# DATASET RECORDS
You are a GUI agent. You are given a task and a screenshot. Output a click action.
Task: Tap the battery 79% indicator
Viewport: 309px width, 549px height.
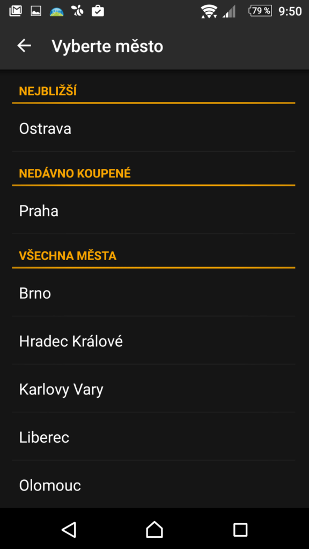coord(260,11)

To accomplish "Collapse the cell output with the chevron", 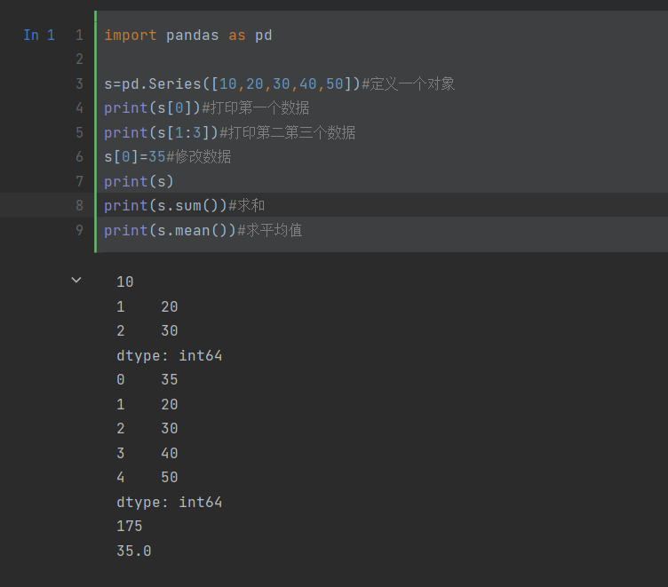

---

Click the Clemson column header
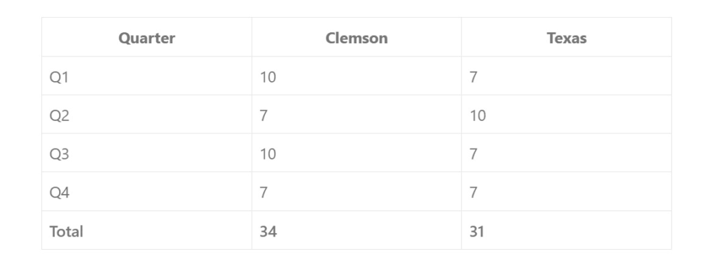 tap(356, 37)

# WHAT YOU ARE ASKED TO DO
In the listing above, the required lines run from the line with "You are a GUI" through the line with "the cell output". Output exactly those lines, omitting pictures.

# SOLUTION TO THIS TASK
You are a GUI agent. You are given a task and a screenshot. Output a click action.
Task: Tap the battery 79% indicator
Viewport: 309px width, 549px height.
coord(260,11)

To accomplish "Collapse the cell output with the chevron", 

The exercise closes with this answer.